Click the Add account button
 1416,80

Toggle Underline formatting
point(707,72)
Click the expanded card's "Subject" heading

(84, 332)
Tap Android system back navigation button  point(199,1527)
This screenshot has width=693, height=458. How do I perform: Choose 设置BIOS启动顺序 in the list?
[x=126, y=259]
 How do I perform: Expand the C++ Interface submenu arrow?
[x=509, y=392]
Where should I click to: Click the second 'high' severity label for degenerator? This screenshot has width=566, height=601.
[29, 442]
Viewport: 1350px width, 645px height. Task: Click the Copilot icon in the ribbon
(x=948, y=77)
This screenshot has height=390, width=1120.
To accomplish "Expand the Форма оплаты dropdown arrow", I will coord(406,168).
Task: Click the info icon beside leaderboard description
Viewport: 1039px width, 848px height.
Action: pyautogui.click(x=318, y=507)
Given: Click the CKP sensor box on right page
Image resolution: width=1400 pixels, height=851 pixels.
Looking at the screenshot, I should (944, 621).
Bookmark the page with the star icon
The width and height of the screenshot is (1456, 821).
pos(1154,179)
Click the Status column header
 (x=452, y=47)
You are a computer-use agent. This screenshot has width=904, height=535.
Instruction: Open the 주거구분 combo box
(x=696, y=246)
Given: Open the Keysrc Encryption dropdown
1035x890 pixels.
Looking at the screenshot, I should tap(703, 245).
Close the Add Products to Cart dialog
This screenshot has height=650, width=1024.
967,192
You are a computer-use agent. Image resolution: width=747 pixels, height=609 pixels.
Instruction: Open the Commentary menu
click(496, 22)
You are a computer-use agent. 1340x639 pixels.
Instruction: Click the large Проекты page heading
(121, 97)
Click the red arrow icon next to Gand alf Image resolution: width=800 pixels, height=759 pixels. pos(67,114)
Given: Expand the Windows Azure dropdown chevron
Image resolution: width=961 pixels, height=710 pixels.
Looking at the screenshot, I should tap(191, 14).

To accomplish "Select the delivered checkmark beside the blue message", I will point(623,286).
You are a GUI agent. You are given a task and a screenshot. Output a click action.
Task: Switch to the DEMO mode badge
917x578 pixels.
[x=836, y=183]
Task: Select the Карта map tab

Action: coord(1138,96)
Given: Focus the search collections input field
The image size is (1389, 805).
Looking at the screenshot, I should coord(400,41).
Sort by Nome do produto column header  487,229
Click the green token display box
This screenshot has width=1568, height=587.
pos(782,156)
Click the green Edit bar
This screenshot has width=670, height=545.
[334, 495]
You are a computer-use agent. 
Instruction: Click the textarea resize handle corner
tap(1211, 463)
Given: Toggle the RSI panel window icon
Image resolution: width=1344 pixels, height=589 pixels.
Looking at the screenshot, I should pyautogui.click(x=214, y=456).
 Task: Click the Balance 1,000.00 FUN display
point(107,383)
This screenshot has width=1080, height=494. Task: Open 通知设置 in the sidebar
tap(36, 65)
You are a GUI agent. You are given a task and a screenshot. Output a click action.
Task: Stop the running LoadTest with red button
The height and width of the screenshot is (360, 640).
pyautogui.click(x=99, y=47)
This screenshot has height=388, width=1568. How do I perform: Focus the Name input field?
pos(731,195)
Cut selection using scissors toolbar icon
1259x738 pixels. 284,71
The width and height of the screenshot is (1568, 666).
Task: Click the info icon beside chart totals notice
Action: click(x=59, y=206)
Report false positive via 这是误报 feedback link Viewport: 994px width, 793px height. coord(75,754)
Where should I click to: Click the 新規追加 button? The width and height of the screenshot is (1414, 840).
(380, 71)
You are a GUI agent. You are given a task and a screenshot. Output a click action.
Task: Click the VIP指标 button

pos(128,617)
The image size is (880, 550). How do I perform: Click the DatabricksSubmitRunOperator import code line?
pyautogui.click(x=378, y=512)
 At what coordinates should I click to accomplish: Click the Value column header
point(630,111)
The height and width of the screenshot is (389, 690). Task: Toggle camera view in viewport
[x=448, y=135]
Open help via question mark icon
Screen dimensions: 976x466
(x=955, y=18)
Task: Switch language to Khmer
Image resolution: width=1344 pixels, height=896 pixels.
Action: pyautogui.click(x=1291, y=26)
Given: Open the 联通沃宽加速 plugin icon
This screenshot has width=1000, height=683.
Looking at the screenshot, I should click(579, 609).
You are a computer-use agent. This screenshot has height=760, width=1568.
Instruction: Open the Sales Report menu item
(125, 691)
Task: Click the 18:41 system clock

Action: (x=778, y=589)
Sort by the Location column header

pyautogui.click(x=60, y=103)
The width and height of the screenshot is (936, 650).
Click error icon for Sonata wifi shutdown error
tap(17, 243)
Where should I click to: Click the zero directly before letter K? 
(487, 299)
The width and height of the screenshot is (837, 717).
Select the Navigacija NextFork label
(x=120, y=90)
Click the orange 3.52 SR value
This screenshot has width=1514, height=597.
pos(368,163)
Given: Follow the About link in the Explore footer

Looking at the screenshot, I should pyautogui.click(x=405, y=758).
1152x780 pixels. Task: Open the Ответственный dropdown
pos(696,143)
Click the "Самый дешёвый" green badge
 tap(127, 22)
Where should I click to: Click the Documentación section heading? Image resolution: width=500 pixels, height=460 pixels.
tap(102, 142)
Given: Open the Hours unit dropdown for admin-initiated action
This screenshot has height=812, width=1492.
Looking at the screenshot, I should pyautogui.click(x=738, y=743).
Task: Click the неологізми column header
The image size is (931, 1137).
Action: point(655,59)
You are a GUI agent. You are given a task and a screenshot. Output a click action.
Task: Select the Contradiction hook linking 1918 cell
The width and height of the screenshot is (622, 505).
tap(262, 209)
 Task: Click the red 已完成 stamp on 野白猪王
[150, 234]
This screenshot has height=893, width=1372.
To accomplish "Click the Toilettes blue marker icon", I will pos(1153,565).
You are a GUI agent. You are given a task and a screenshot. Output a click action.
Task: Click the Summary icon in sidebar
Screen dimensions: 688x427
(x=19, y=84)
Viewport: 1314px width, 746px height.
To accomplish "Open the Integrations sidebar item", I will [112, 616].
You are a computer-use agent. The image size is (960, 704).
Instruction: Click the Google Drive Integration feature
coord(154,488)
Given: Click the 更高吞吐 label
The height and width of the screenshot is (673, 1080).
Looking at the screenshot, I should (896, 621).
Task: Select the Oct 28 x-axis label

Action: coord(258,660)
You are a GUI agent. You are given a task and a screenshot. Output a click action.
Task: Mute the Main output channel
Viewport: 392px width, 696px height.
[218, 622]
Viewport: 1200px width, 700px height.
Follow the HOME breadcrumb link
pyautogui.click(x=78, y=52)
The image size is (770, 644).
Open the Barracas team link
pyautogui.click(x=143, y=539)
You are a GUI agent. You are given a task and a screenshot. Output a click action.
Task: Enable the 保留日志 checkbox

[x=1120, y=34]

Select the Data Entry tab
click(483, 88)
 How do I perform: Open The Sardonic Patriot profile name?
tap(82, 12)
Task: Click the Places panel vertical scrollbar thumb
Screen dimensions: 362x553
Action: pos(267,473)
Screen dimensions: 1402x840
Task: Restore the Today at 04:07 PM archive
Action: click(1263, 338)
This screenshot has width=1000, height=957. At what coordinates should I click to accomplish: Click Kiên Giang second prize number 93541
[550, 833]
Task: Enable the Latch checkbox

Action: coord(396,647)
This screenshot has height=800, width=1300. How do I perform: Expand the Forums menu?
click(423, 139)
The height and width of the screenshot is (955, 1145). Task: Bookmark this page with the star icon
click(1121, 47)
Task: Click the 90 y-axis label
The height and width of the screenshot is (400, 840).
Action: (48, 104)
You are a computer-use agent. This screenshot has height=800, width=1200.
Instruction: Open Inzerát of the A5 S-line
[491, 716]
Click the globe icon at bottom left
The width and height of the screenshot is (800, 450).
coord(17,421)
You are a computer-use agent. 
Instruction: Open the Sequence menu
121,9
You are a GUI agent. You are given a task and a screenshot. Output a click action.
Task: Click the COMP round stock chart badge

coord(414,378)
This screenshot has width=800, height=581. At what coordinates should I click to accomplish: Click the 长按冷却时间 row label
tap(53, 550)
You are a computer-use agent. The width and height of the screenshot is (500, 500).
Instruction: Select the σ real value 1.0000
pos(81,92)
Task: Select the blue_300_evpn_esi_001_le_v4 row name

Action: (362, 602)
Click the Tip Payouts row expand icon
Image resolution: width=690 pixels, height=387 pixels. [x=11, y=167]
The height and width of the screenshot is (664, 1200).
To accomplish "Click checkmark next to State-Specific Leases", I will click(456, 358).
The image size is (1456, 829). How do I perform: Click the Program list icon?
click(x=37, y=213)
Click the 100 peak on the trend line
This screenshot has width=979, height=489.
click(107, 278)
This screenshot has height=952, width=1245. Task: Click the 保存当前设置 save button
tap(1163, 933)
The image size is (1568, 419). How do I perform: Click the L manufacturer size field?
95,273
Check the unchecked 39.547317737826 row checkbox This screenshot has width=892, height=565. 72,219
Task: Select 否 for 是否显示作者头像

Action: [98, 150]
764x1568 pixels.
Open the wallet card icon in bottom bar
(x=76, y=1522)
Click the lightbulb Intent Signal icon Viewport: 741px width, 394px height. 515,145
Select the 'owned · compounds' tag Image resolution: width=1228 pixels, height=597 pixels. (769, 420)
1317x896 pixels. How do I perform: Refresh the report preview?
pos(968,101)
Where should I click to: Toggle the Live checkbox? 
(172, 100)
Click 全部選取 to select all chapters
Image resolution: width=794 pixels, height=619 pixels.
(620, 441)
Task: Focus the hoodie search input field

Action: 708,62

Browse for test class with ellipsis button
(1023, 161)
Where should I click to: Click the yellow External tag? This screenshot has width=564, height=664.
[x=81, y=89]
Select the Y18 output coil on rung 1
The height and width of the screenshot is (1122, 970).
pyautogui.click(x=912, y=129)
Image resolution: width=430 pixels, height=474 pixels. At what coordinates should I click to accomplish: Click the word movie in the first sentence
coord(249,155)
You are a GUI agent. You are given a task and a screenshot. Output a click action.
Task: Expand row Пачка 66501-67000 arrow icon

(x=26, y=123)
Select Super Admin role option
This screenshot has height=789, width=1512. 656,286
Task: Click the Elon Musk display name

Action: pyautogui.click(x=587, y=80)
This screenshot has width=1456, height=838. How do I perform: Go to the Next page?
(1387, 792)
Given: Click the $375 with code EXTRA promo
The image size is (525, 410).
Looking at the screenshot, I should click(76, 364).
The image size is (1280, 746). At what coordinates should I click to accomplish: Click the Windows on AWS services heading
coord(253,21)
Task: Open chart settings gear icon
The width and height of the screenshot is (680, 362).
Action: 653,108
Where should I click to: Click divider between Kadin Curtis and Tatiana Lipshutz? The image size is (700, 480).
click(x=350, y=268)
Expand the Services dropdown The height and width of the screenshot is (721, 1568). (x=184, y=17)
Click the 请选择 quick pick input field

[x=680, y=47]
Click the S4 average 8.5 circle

--

# Assigned task
Word for word, restate the lines above from the line containing "Instruction: Open the Sequence menu" through the line containing "Click the 100 peak on the trend line", with both included and nothing else.

# Reply to the exercise
Instruction: Open the Sequence menu
121,9
You are a GUI agent. You are given a task and a screenshot. Output a click action.
Task: Click the COMP round stock chart badge

coord(414,378)
This screenshot has width=800, height=581. At what coordinates should I click to accomplish: Click the 长按冷却时间 row label
tap(53, 550)
You are a computer-use agent. The width and height of the screenshot is (500, 500).
Instruction: Select the σ real value 1.0000
pos(81,92)
Task: Select the blue_300_evpn_esi_001_le_v4 row name

Action: (362, 602)
Click the Tip Payouts row expand icon
Image resolution: width=690 pixels, height=387 pixels. [x=11, y=167]
The height and width of the screenshot is (664, 1200).
To accomplish "Click checkmark next to State-Specific Leases", I will click(456, 358).
The image size is (1456, 829). How do I perform: Click the Program list icon?
click(x=37, y=213)
Click the 100 peak on the trend line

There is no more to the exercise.